To overcome these drawbacks, investors can easily tap the growing space through basket form. Hedge fund ETFs replicate investing styles and predictions of hedge funds, providing a solid and well-diversified portfolio, which seek to outperform the broader market. These have high levels of liquidity and are easily accessible like stocks. Further, these charge lower fees than what investors have to pay in the ‘true’ hedge fund space (see: all the Hedge Fund ETFs here).

As a result, we have highlighted some of the popular funds that could make for an exciting choice in this corner of the ETF market. These utilize hedge fund strategies but differ in one way or the other.
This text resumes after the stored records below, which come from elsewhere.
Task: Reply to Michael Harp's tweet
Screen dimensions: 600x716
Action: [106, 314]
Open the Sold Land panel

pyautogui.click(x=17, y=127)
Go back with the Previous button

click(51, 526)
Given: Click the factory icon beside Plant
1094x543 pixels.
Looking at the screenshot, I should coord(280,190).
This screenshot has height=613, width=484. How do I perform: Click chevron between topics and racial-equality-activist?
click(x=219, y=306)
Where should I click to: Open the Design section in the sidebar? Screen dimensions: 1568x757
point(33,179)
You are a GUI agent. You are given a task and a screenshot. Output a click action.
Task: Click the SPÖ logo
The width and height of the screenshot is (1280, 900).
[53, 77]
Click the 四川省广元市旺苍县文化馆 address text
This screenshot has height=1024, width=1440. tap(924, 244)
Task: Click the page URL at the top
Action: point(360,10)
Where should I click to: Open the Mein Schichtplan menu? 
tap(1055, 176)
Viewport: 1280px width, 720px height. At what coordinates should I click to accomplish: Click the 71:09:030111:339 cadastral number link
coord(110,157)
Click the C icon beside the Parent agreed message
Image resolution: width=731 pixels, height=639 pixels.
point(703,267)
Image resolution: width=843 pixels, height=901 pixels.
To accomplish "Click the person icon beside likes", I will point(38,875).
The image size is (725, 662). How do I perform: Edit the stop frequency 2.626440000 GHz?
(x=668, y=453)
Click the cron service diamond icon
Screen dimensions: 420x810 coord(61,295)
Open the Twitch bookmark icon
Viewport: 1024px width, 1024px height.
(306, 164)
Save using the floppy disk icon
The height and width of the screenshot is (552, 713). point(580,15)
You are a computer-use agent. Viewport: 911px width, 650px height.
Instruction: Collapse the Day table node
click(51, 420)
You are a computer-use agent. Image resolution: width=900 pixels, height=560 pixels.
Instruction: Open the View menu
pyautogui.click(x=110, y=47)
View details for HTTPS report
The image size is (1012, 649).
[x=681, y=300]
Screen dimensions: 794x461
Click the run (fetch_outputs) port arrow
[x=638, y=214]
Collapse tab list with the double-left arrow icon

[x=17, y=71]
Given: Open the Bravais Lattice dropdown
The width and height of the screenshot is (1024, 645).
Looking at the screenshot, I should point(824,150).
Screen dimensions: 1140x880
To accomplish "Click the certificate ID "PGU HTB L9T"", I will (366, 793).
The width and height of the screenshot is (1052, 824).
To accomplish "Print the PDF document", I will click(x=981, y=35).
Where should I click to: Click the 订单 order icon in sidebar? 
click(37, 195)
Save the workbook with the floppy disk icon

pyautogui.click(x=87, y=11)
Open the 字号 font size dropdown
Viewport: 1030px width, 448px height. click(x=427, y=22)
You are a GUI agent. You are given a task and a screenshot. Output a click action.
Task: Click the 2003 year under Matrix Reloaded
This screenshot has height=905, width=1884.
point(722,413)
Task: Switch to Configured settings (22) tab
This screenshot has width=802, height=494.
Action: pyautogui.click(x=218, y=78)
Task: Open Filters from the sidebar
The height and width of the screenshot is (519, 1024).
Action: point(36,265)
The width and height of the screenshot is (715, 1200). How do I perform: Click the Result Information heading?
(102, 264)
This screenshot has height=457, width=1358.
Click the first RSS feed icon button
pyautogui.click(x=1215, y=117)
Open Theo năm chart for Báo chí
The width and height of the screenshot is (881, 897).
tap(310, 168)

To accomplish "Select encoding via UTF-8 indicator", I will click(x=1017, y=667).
This suggests that investors should be able to find a good choice that matches their style and needs in this intriguing space:  

IQ Hedge Multi-Strategy Tracker ETF QAI

This is the most popular ETF in the hedge fund space and tracks the performance of the IQ Hedge Multi-Strategy Index. The fund uses a variety of strategies into its portfolio including long/short equity, global macro, market neutral, event-driven, fixed income arbitrage and emerging markets. It allocates heavy weights in fixed income products like BSV and LQD, which collectively account for 40.5% share. This product has amassed over $1.2 billion in its asset base and trades in average daily volume of 177,000 shares. It charges 75 bps in annual fees and added 2.7% over the past one year (read: Are Hedge Fund ETFs Good Bets for Only Uncertain Times?).

Global X Guru Index ETF GURU

This fund seeks to generate alpha over the broad market by investing in highest conviction ideas from a select pool of hedge funds. It follows the Solactive Guru Index, holding 52 stocks in its basket with none accounting for more than 2.31% of assets. Pandora Media, Netflix and Charter Communications are the top holdings at present. The portfolio is tilted toward technology and consumer discretionary at 26% each, closely followed by healthcare (11%) and financials (10%). The ETF has accumulated $55.3 million in its asset base while volume is light exchanging 18,000 shares in hand. It charges 75 bps in annual fees and surged 19.5% over the past one-year period.

AlphaClone Alternative Alpha ETF ALFA

This fund tracks the AlphaClone Hedge Fund Downside Hedged Index. The benchmark uses a proprietary ranking system, ‘Clone Score’, which ranks hedge funds and institutional investors based on the efficacy of replicating their publicity disclosed positions. It also has a hedge mechanism built in, which is triggered on or off when the S&P 500 index crosses its 200-day moving average at any month end. If the market goes down, the index goes from long-only to market hedged (50% short exposure to S&P 500).

Holding 68 securities in its basket, the fund is pretty spread out across components with none accounting for more than 5.22% share. Amazon, Simon Property and Apple are the top three holdings while technology dominates the fund’s portfolio from a sector perspective with 29% share. The ETF has garnered $35.2 million in its asset base while trades in volumes of around 11,000 shares per day. Expense ratio comes in at 0.95%. ALFA is up 1.6% over the past one-year period (read: Goldman Sachs Files for 2 New ETFs).

ProShares Hedge Replication ETF (HDG - Free Report)

This ETF follows the Merrill Lynch Factor Model- Exchange Series, which provides the risk and return characteristics of the hedge fund assets class by targeting a high correlation to the HFRI Fund Weighted Composite Index. This is accomplished by utilizing a systematic model to establish weighted long or short (in certain cases long or flat) positions in six benchmarks including the S&P 500 Total Return Index, the MSCI EAFE US Dollar Net Total Return Index, the MSCI Emerging Markets US Dollar Net Total Return Index, the Russell 2000 Total Return Index, three-month U.S. Treasury bills, and ProShares UltraShort Euro ETF.

HDG charges 95 bps in fees per year from investors. The fund has accumulated only $32.2 million in its asset base while volume is paltry at about 5,000 shares. The ETF gained 5.6% over the past one-year period.